§ DATA SUPPLIED:
"""

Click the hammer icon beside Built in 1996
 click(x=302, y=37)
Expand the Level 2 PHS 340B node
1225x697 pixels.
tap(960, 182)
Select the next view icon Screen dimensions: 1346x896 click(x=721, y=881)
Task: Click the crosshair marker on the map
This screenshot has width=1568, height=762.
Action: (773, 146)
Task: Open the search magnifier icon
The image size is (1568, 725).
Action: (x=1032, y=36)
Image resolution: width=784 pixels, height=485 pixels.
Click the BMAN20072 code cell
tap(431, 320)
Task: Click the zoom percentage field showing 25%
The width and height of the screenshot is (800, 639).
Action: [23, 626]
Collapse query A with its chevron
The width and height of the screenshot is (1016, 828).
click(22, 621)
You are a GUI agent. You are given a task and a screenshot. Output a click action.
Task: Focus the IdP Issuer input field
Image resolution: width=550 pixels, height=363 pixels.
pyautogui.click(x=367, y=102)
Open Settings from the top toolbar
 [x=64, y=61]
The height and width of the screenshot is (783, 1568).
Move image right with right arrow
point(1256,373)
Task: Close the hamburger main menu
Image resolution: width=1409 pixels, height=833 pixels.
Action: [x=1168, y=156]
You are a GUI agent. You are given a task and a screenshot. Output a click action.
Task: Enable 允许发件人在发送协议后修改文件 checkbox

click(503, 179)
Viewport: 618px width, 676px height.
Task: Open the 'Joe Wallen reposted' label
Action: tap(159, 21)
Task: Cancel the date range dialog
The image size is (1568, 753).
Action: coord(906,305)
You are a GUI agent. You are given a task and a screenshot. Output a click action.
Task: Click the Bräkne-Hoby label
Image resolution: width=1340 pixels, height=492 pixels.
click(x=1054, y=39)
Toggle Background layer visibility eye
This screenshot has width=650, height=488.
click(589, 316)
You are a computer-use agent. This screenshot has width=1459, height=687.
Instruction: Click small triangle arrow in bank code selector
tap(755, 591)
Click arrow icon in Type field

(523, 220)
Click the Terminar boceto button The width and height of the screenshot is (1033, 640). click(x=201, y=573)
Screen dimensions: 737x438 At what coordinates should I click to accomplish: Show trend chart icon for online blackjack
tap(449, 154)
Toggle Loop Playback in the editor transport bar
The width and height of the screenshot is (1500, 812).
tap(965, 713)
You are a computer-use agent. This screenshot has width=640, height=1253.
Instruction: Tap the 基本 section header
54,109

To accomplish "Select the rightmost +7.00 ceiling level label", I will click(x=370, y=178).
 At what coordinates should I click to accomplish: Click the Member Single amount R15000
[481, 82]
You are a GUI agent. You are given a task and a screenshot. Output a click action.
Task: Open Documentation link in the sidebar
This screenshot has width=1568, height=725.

"""

§ REQUIREMENT: Return every line above exactly.

§ TASK OUTPUT:
Click the hammer icon beside Built in 1996
 click(x=302, y=37)
Expand the Level 2 PHS 340B node
1225x697 pixels.
tap(960, 182)
Select the next view icon Screen dimensions: 1346x896 click(x=721, y=881)
Task: Click the crosshair marker on the map
This screenshot has width=1568, height=762.
Action: (773, 146)
Task: Open the search magnifier icon
The image size is (1568, 725).
Action: (x=1032, y=36)
Image resolution: width=784 pixels, height=485 pixels.
Click the BMAN20072 code cell
tap(431, 320)
Task: Click the zoom percentage field showing 25%
The width and height of the screenshot is (800, 639).
Action: [23, 626]
Collapse query A with its chevron
The width and height of the screenshot is (1016, 828).
click(22, 621)
You are a GUI agent. You are given a task and a screenshot. Output a click action.
Task: Focus the IdP Issuer input field
Image resolution: width=550 pixels, height=363 pixels.
pyautogui.click(x=367, y=102)
Open Settings from the top toolbar
 [x=64, y=61]
The height and width of the screenshot is (783, 1568).
Move image right with right arrow
point(1256,373)
Task: Close the hamburger main menu
Image resolution: width=1409 pixels, height=833 pixels.
Action: [x=1168, y=156]
You are a GUI agent. You are given a task and a screenshot. Output a click action.
Task: Enable 允许发件人在发送协议后修改文件 checkbox

click(503, 179)
Viewport: 618px width, 676px height.
Task: Open the 'Joe Wallen reposted' label
Action: tap(159, 21)
Task: Cancel the date range dialog
The image size is (1568, 753).
Action: coord(906,305)
You are a GUI agent. You are given a task and a screenshot. Output a click action.
Task: Click the Bräkne-Hoby label
Image resolution: width=1340 pixels, height=492 pixels.
click(x=1054, y=39)
Toggle Background layer visibility eye
This screenshot has width=650, height=488.
click(589, 316)
You are a computer-use agent. This screenshot has width=1459, height=687.
Instruction: Click small triangle arrow in bank code selector
tap(755, 591)
Click arrow icon in Type field

(523, 220)
Click the Terminar boceto button The width and height of the screenshot is (1033, 640). click(x=201, y=573)
Screen dimensions: 737x438 At what coordinates should I click to accomplish: Show trend chart icon for online blackjack
tap(449, 154)
Toggle Loop Playback in the editor transport bar
The width and height of the screenshot is (1500, 812).
tap(965, 713)
You are a computer-use agent. This screenshot has width=640, height=1253.
Instruction: Tap the 基本 section header
54,109

To accomplish "Select the rightmost +7.00 ceiling level label", I will click(x=370, y=178).
 At what coordinates should I click to accomplish: Click the Member Single amount R15000
[481, 82]
You are a GUI agent. You are given a task and a screenshot. Output a click action.
Task: Open Documentation link in the sidebar
This screenshot has width=1568, height=725.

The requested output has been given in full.